[[ RECORDS SHOWN open ]]

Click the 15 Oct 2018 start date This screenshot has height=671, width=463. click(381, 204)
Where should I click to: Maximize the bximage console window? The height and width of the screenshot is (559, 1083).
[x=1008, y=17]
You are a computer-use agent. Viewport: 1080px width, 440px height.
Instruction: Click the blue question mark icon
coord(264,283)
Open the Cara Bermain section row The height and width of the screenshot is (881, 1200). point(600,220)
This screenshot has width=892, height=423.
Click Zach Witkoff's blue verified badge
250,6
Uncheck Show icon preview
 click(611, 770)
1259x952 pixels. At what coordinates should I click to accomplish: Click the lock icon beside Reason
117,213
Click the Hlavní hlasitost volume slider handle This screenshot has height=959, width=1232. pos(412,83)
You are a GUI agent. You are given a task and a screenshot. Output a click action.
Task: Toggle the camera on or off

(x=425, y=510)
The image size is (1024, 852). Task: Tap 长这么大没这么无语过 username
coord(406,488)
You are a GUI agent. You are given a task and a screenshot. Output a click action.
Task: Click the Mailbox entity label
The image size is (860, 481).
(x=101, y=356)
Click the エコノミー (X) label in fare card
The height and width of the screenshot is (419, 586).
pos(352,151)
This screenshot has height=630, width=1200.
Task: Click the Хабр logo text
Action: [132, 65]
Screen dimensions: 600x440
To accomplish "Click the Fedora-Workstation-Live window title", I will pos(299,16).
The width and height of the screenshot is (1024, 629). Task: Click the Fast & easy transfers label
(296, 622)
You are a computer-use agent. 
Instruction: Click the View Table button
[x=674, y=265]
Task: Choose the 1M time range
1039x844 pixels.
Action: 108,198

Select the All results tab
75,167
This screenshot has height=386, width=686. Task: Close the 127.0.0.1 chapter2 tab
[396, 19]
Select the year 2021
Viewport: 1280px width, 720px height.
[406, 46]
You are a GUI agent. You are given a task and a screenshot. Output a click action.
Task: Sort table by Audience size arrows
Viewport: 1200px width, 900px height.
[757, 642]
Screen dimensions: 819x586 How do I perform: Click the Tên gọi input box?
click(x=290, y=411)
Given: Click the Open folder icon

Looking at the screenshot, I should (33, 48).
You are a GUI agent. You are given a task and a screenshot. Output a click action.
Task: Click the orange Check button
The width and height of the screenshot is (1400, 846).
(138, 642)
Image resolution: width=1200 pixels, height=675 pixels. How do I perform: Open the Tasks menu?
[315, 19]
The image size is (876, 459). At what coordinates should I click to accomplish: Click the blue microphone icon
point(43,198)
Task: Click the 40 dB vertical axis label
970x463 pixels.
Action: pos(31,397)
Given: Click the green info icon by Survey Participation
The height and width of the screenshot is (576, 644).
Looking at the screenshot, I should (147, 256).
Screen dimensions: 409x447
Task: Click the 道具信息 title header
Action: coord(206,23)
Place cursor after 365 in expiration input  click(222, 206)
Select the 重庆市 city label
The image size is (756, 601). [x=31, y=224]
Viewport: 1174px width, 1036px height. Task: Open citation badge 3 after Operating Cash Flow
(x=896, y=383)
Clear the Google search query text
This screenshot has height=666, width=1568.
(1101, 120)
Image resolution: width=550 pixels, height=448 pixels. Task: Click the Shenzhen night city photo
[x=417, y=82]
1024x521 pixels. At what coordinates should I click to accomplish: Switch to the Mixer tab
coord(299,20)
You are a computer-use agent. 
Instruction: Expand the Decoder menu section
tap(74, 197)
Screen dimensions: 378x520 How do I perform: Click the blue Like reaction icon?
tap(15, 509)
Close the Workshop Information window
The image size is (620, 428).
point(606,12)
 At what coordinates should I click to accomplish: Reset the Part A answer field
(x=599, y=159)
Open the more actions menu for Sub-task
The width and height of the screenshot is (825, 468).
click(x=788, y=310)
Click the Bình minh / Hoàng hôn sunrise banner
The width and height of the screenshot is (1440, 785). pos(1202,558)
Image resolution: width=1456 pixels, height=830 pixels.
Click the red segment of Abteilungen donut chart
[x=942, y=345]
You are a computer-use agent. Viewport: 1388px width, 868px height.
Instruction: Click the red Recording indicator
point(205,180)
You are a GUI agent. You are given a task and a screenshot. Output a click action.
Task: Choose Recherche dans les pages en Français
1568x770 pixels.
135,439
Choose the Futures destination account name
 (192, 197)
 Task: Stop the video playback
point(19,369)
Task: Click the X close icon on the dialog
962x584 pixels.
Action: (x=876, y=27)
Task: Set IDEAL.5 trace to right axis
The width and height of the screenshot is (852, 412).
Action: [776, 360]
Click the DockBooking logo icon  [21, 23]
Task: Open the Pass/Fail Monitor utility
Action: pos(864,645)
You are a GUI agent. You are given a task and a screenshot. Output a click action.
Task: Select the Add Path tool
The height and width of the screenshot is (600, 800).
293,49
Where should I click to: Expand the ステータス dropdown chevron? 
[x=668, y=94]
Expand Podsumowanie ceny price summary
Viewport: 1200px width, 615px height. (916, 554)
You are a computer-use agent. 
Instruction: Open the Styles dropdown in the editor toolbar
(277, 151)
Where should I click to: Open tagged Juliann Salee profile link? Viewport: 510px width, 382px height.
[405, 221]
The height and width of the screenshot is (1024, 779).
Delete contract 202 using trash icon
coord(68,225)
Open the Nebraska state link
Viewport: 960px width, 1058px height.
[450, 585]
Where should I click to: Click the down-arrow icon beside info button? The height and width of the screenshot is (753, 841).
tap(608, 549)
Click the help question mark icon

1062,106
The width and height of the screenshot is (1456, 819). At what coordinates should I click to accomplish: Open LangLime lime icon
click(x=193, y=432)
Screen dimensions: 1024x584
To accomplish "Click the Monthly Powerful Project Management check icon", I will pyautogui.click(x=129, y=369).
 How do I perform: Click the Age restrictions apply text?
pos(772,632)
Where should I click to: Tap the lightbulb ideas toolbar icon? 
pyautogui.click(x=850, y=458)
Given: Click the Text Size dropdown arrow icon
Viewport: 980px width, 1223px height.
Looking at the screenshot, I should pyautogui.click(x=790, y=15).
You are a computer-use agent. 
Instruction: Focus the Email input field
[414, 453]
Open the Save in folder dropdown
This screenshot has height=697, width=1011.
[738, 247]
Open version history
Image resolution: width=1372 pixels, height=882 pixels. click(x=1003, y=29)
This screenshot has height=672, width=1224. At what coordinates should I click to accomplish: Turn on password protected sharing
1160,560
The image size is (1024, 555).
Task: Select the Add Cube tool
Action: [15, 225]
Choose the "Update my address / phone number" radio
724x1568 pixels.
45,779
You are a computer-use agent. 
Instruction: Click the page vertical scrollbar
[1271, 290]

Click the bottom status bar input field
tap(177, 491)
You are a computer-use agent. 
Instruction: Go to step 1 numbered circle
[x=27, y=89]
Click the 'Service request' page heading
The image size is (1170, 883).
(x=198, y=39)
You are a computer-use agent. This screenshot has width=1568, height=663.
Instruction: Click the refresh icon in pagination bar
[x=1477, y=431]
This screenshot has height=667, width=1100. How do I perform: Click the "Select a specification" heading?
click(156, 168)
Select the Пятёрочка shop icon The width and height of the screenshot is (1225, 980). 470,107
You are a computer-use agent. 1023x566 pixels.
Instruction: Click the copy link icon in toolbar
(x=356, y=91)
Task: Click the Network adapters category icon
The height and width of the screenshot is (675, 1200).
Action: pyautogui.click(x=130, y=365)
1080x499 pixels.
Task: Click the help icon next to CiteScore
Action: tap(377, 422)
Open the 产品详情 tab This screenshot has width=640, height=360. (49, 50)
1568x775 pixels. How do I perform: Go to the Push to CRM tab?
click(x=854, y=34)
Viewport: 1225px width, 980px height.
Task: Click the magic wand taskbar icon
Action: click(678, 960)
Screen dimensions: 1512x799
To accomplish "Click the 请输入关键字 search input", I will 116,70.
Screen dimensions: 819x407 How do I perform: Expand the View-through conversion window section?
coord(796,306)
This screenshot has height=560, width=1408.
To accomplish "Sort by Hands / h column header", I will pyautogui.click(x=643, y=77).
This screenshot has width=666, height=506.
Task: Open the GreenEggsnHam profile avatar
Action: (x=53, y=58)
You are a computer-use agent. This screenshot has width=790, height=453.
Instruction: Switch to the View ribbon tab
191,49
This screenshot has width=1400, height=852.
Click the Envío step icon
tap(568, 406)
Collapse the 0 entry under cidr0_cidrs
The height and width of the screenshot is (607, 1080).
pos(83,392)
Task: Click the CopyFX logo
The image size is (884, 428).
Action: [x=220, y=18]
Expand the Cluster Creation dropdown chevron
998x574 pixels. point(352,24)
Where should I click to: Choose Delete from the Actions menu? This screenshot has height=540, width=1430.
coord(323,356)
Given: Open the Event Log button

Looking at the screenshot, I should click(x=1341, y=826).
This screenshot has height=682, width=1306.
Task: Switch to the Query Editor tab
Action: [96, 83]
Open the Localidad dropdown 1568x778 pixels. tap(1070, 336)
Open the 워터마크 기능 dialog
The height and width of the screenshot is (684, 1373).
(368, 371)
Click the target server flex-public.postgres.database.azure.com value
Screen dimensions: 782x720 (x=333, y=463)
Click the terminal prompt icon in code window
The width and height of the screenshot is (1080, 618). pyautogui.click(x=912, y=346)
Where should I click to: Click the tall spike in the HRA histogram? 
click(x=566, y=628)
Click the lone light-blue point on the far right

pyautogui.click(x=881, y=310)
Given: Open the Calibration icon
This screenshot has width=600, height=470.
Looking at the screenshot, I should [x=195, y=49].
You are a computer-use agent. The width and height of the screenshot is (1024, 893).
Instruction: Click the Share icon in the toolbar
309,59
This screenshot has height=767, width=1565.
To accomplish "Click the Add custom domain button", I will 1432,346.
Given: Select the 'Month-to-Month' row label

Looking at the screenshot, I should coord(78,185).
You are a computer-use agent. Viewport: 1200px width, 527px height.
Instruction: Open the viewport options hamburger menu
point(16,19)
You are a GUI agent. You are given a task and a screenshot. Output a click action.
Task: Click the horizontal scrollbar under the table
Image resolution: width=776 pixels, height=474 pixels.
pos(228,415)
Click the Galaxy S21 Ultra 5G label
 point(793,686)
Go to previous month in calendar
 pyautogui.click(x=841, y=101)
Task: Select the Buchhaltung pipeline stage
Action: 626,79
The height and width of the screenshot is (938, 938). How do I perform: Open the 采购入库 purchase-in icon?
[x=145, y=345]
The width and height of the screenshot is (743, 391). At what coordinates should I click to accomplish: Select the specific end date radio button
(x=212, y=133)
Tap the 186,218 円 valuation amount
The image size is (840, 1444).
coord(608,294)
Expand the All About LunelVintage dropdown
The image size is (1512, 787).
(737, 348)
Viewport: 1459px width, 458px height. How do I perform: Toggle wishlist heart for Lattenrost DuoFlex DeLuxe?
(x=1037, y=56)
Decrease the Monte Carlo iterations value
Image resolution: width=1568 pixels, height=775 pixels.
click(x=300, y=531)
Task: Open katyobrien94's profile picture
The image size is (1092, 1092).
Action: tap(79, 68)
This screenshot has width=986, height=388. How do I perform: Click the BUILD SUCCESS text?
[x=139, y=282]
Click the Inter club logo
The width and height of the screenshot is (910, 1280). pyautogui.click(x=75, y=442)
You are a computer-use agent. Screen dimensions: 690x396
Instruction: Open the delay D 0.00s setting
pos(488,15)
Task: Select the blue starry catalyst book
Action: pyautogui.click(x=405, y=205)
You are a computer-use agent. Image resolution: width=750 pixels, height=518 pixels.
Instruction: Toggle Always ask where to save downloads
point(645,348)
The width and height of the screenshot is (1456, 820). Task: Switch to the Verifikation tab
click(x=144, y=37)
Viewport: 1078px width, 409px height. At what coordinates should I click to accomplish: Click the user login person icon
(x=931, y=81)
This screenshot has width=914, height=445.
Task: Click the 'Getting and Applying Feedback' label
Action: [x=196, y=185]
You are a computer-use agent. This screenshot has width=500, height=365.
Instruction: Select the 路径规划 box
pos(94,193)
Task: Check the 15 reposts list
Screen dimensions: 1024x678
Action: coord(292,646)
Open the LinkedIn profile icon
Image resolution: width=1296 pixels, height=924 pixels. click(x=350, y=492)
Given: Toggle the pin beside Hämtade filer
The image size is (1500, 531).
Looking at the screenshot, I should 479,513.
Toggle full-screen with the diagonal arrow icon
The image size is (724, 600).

[[ RECORDS SHOWN closed ]]

_EXERCISE GOAL:_
Filter the lines above so that only those with the string "search" remain, then copy them.

_ANSWER FOR THIS EXERCISE:_
Clear the Google search query text
To accomplish "Click the 请输入关键字 search input", I will 116,70.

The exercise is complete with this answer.